Photonic electrometry using a piezoelectric-Pockels microresonator

Abstract

Facilitated by low-noise laser frequency locking, optical microresonators with the Pockels effect have shown unprecedented high resolutions in sensing electrical field. However, the requirement for tunable and low-noise laser sources considerably increases the cost and the size of the system, thereby limiting the industrial applicability of the microresonator-based technology. Here, we explore the possibility of using a low-cost fixed-frequency semiconductor laser as the pump laser to perform radiofrequency electrometry. A resonant mode in a lithium niobate microresonator is frequency-locked to the laser using the electrooptic effect.

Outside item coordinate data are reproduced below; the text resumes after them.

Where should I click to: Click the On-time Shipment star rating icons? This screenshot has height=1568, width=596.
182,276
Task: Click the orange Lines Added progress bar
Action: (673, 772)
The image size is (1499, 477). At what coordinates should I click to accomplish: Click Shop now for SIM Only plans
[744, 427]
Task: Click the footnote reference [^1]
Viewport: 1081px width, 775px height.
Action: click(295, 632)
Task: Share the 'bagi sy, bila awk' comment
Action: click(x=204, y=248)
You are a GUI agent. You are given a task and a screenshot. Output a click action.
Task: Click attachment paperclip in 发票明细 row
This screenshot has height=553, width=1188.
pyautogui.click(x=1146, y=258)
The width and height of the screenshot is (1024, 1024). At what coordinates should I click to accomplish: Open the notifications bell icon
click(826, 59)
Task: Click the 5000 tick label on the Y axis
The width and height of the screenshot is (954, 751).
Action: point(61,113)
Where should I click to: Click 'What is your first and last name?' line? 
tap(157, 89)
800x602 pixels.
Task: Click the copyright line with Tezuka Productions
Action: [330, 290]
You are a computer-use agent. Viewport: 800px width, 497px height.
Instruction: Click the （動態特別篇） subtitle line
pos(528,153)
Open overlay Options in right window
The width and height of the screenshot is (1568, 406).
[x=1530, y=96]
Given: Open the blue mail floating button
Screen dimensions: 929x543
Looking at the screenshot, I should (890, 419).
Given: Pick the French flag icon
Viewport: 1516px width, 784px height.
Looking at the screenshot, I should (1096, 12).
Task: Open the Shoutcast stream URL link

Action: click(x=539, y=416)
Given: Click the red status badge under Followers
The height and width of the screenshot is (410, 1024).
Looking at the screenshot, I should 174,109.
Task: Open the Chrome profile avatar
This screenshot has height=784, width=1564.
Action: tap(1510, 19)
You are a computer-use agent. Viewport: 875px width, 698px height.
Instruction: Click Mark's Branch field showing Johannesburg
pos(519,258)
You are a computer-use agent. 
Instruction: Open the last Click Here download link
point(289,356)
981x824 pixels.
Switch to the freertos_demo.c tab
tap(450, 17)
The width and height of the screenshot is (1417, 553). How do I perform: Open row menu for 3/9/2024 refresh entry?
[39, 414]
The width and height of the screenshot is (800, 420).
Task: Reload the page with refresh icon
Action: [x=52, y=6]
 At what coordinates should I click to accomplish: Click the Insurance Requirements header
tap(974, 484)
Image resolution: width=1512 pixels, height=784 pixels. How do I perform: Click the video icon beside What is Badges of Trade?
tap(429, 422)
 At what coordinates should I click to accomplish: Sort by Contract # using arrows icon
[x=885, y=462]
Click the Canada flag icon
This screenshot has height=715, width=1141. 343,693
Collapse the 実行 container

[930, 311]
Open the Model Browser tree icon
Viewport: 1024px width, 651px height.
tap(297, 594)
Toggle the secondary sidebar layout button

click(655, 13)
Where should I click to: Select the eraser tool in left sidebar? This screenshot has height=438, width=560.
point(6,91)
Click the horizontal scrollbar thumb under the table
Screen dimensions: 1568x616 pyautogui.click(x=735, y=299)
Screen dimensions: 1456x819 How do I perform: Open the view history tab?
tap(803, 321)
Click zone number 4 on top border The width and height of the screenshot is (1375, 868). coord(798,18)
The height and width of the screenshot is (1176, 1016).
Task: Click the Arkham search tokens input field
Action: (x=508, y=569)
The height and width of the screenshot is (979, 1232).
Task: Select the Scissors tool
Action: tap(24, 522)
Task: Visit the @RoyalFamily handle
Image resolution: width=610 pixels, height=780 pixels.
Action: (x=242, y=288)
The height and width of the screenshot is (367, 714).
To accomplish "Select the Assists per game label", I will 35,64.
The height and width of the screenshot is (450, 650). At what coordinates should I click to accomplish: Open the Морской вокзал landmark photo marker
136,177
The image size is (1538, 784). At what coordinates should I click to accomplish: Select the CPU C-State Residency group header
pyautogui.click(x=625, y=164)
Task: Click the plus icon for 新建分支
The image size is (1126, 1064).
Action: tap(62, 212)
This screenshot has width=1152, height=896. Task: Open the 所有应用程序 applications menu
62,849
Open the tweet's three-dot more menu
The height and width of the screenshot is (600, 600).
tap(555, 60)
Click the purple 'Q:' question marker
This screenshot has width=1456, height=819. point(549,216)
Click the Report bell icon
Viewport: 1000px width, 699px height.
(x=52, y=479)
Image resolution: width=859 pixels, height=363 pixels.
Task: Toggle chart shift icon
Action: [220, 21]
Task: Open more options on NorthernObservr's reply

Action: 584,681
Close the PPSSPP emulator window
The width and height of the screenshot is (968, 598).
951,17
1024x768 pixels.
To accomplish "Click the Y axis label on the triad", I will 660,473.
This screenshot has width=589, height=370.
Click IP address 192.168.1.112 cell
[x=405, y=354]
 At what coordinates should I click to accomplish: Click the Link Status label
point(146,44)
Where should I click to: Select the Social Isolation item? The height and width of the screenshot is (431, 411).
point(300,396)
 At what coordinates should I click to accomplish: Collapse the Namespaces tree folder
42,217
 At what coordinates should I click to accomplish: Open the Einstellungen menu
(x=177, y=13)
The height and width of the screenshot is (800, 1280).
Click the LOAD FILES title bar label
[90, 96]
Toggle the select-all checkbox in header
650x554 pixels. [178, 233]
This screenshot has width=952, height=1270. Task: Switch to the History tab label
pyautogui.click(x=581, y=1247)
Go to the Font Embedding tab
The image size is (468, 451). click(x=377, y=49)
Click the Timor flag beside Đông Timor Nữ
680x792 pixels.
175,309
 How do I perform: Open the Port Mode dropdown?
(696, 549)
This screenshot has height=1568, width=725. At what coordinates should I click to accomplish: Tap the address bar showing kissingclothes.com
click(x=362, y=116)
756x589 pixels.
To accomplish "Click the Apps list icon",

This same effect also underlies the radiofrequency electric-field sensing mechanism. Our experimental results show that the electrometry resolution can be maintained at signal frequencies beyond the optical resonance bandwidth and that the signal-to-noise ratio does not change with varied coupling conditions as long as the laser frequency noise is the dominant noise source of the system. In addition, narrowband electrooptic sensitivity enhancement is observed at frequencies of the microresonator's piezoelectric resonances, resulting in a resolution enhancement factor of approximately 3 at signal frequencies around 4 MHz. Our work advances the photonic resonant electrometry technology by studying the bandwidth limitation, and opens the road to the employment of low-cost lasers in high-resolution sensing applications.